At this point, the symptoms were still there. The cycle analyst was occasionally displaying spikes in speed values as wells as max speed values of 120km/h. So I though maybe I could test the capacitor idea. I had already tested this before replacing the hall cable but that didn't work. Turns out it still didn't fix the issue even with new cable. :(

So to recap, the cable is new, soldered and connected, tested continuity of wires and shield, installed capacitors on hall connector. But the problem is still there.

So I tried to to add a capacitor on the cycle analyst connector grounding the yellow wire (Pin 5 - Speed) to the ground/negative black pin (Pin 2). This fixed the issue. I no longer have any speed value spikes and the motor doesn't cut anymore. :D

I've ridden about 80km since the last fix and I have not had one error on the cycle analyst. At the moment, the fix is just temporary and will not last for ever in the condition I left it. The caps are just inserted in the connector like in my picture in previous post and all the cables around the controller and just strapped together and covered with a bin bag for waterproofing. I've ordered halls (SS41F) from aliexpress (https://aliexpress.com/item/10PCS-SS41-SS41F-TO3-SENSOR-SS-HALL-EFFECT-BIPOLAR-NEW-GOOD-QUALITY/32687538773.html) and I'll install them with capacitors inside the motor. Maybe I'll move the cycle analyst cap inside the cycle analyst or inside the controller instead of leaving it on the connector.
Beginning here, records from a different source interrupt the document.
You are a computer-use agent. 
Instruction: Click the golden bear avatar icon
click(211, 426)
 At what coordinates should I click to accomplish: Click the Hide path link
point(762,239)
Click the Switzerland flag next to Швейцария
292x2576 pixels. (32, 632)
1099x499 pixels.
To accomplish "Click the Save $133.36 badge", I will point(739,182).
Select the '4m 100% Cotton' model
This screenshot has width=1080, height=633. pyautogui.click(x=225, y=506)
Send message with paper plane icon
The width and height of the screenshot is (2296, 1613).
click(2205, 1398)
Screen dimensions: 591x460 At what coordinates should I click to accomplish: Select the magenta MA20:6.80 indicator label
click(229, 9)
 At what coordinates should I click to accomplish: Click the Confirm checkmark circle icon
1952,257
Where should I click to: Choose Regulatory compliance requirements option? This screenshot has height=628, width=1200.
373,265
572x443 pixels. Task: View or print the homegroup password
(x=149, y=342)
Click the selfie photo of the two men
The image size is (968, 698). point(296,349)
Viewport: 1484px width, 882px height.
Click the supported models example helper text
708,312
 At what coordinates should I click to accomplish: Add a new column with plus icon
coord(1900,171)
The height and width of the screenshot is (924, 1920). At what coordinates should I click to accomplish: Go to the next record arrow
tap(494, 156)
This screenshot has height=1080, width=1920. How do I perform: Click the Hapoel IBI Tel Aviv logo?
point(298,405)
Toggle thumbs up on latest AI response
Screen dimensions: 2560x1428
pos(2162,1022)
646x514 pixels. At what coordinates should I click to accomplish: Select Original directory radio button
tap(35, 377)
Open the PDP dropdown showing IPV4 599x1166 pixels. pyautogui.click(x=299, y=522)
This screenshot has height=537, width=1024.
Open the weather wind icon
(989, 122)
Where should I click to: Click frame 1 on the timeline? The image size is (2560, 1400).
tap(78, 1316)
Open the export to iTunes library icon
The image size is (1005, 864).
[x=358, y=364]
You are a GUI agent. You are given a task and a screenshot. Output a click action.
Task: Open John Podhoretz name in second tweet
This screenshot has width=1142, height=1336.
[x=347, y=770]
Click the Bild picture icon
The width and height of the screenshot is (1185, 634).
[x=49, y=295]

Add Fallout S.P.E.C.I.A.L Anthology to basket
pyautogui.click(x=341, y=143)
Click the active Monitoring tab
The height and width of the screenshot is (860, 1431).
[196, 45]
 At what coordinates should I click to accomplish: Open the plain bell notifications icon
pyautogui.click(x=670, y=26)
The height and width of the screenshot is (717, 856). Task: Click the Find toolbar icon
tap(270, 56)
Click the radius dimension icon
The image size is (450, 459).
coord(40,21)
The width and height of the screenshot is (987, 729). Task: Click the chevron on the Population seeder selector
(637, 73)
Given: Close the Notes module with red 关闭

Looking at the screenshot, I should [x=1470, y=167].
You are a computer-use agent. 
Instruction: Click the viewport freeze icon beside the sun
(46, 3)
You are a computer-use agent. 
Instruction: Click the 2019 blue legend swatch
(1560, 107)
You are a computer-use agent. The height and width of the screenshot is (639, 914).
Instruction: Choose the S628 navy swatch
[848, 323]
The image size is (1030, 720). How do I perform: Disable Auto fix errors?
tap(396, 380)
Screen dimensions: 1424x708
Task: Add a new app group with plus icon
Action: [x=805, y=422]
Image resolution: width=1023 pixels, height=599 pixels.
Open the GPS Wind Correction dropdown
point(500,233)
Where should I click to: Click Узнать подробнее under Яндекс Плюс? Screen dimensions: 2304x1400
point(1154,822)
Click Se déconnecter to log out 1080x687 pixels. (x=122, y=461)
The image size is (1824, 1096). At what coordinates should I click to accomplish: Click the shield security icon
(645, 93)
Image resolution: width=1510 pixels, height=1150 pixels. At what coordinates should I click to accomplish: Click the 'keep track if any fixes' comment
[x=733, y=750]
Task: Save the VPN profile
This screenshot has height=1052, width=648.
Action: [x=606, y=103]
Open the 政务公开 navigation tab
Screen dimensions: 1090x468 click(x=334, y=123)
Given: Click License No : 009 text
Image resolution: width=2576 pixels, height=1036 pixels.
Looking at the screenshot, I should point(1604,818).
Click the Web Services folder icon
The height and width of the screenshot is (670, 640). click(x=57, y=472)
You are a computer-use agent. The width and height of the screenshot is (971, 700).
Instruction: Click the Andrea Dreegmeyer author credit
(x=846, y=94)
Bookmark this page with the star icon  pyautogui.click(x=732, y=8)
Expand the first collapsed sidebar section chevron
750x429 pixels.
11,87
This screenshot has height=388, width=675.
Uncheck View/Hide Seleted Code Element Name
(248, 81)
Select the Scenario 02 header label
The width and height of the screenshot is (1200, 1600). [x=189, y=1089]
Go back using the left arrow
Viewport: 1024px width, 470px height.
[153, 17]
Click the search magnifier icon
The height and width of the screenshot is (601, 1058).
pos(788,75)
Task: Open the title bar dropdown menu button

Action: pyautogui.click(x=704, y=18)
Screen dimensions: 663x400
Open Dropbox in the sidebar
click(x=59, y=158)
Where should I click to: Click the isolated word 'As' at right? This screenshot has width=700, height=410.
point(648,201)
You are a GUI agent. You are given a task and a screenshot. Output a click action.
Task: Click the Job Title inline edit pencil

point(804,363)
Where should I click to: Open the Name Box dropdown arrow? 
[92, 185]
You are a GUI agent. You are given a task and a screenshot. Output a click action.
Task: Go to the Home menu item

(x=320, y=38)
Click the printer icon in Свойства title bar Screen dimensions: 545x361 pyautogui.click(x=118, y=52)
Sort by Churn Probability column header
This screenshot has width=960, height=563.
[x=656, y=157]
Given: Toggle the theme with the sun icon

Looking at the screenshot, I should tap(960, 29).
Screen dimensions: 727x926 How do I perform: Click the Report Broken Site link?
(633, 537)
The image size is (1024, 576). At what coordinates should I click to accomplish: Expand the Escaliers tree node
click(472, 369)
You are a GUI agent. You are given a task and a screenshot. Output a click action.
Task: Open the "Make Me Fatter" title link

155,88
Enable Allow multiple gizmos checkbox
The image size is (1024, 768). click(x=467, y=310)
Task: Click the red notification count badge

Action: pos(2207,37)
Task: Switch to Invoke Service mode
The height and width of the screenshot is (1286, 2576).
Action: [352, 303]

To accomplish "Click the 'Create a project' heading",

Anyway, I suspect the halls are getting old and may not be working perfectly. Or maybe they are getting too much interference from the motor. I was sometimes getting some grinding effect from the motor which I think may just be some bad battery/phase tuning. Now I understand I need to tune the controller first without the CA, then configure the CA.
I suspect that maybe bad tuning could cause extra unnecessary interference which are picked up by the halls or wire, not to mention extra heat. Maybe if I re-tune the controller before replacing the halls and remove the caps, then the spikes may disappear. If not, I'll just leave the caps and replace the halls.

Thank you Amberwolf. Your help is gratefully appreciated, I enjoyed several ride since. Feels good to have working ebike.